Advocate editorial board opinion: Project will mean great savings for many homeowners
By the Advocate Editorial Board
Feb. 9, 2012 at 6 p.m.
Updated Feb. 9, 2012 at 8:10 p.m.
Beautiful. That word is the best way to describe the Lone Tree Channel Improvement and Detention Facility because it is all about improving the quality of life for residents in Victoria.
Completed in two phases, the $10 million project funded through general obligation bonds in 2000, was completed in 2009. Now, because of the improvements, more than 400 homes will eventually be moved out of the floodplain, saving those homeowners significant amounts of money, according to John Kaminski, the city's Developmental Services director.
So what is the project? Phase 1, which began in June 2005, involved digging a detention facility for Lone Tree Creek. "Basically, it's a big hole in the ground," Kaminski said. The facility is between the Tangerine and Tanglewood subdivisions, where the city's new park is being developed. And an earthen dam at the south end of the property also would help to contain storm water.
"You can only see the dam if you are on the property," Kaminski said.
"It was designed to hold storm water that would eventually be released through a series of pipes to go downstream. This would minimize flooding," Kaminski said.

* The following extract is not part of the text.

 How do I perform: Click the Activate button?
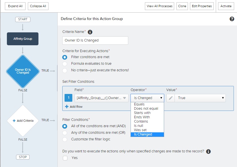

The earth removed for the detention facility was considered spoil, and the removal of that dirt would have cost the city a lot of money. However, the Texas Department of Transportation took the dirt for the the Navarro-Stockbauer overpass.
"That saved the city a lot of money. The city didn't have to hire somebody to remove the spoil," Kaminski said.
Phase 2 of the project involved deepening and widening Lone Tree Creek from Airline Road to John Stockbauer Drive, again to decrease the chances of flooding.
When the project was completed in 2009, work on drawing maps that remove homes - primarily in the Inwood Terrace neighborhood, north of Miori Lane and west of Lone Tree Creek - from the flood plain ensued.
The new maps would be an amendment to Federal Emergency Management Agency's current maps.
"They've already published preliminary maps." Kaminiski said. He added that a public comment period will end March 9, which would be followed by official FEMA approval of the maps in November or December. Once the maps are official, homeowners can save money by not buying flood insurance - an expense that can be as much as about $900 a year.
We think the savings for residents is fantastic. And, of course, lessening the changes of flooding in Victoria is a great plus for the city And this area is now open for new development.
"It's something the city is doing to benefit the citizens," Kaminski said.
We praise this project and its promising outcome. And we urge the city to engage in more projects like this one.
This editorial reflects the views of the Victoria Advocate's editorial board.